I’d argue that BY-SA prevents others building on your work and then license the result under a different license (either more open or more closed). You would not be protected from what happened here (re-licensing) any more or less than with the other licenses, because re-licensing is either illegal or meaningless: a license builds on intellectual property rights, so it’s only you as the holder of those rights that can put a license on it. The best case scenario for GBIF here is that there was no IPR to be had anyway so both the original and the changed licenses were meaningless. Either way, good that this is being solved. I think it is great that a forum post can lead to improving practices, kudos to all involved.

The reason that SA is not a part of the licenses GBIF accept is that the SA part refers to derivative works. It is very hard to define what derivative work of an observation would even be. (The photo has its own license, it’s not a part of the observation). A larger data set or database would not be derivative of an observation in it, so using it in a scientific paper would not affect the license of that paper either. So even if a fact would be copyrightable, the only practical effect would be some added confusion. Generally, more rules means more potential for work not being reused just to be on the safe side.

I personally like the idea of SA and other viral licenses, but not the consequences. It’s the most restrictive of the open licenses. CC0 says “go ahead, use this, you really won’t get in trouble” which is exactly what I want my data to say. Also, I want my data on GBIF so SA would never be an option for me here. (Side note: my pictures are CC BY, as receiving credit is not a right I can waive under Norwegian law.
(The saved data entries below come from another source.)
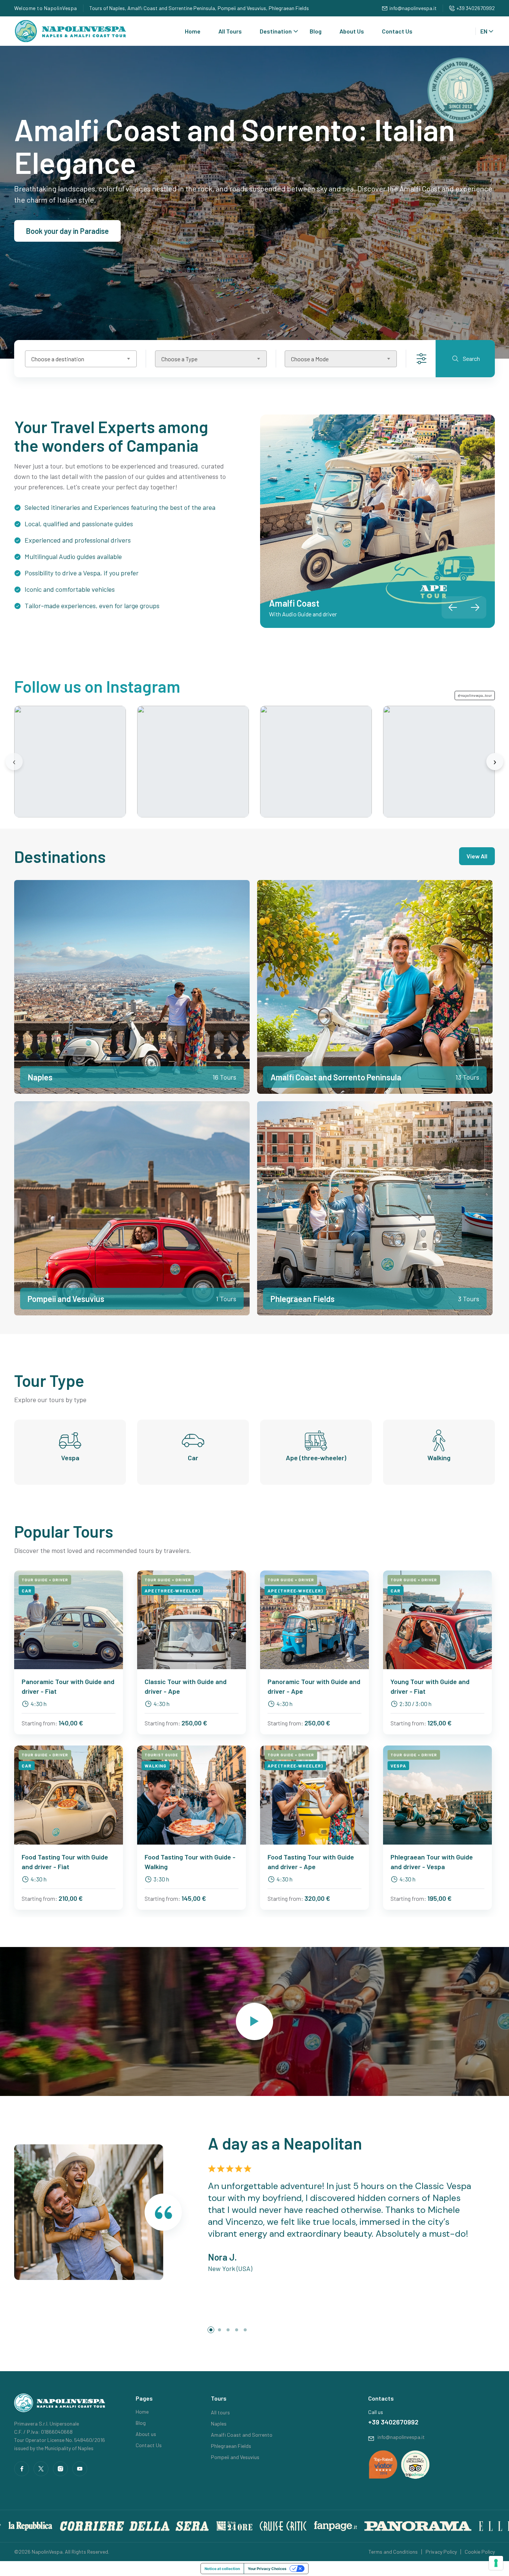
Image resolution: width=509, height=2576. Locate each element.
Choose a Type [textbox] (179, 358)
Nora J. (222, 2257)
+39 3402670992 (475, 8)
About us (146, 2434)
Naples (40, 1077)
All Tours (230, 31)
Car (193, 1458)
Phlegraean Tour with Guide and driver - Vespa (432, 1862)
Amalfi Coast (294, 603)
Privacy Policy (441, 2551)
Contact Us (397, 31)
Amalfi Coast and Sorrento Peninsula (336, 1077)
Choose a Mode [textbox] (310, 358)
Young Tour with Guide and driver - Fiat (430, 1686)
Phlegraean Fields (303, 1298)
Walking (438, 1458)
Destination (276, 31)
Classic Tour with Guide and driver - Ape (186, 1686)
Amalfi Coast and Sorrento (241, 2435)
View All (477, 856)
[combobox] (81, 358)
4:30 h (39, 1703)
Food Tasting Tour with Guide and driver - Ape (311, 1862)
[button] (475, 607)
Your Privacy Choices (267, 2568)
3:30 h (161, 1879)
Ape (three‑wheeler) (316, 1458)
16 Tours (224, 1077)
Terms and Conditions (393, 2551)
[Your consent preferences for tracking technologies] (496, 2563)
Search (471, 358)
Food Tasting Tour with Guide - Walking (190, 1862)
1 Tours (226, 1299)
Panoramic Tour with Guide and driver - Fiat (68, 1686)
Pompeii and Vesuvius (66, 1298)
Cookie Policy (480, 2551)
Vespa (70, 1458)
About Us (351, 31)
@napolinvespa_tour (475, 695)
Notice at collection (222, 2568)
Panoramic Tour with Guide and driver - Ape (314, 1686)
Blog (316, 31)
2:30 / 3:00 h (415, 1703)
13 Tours (467, 1077)
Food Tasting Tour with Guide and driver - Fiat (65, 1862)
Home (192, 31)
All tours (220, 2412)
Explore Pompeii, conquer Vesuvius (82, 230)
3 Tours (468, 1299)
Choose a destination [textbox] (57, 358)
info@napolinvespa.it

No one would get sued over not giving me credit, but I’m okay with reminding people in this way that giving credit is a good thing regardless.)

My own choices aside, I totally respect that others can have other goals with their data, and applaud anyone giving this thought and actually actively choosing a license :)


The license issue for the GBIF dataset has now been fixed!

Screenshot from 2020-02-19 17-51-23


Yeah, that’s right—thanks to a ‘hot-fix’ by our own @nvolik!

So, for instance, if you only CC0 records from iNat and eBird, you can combine datasets and filter by licence:

Thanks for the feedback. Feeling especially grateful for the work @nvolik and the rest of the Secretariat’s informatics team to upgrade the backend infrastructure over the past 2-3 years to make it technically feasible.

h/t as well to @pigeonspotters1888 for his analysis


I am really grateful for this solution, also that observations from eBird can be included now. Thanks to all involved.


By way of conclusion, my colleague @pigeonspotters1888 just shared a post detailing the findings of his analysis:


CC-BY-SA does allow derivative works, and the derivative works can be distributed under the same or any less-restrictive license. The derivative works can be included in a larger publication without requiring the larger publication to included in CC-BY-SA.

All true, except for the “any less-restrictive license” part. It has to be the same license (or the compatible Free Art License 1.3 or the GPLv3 license).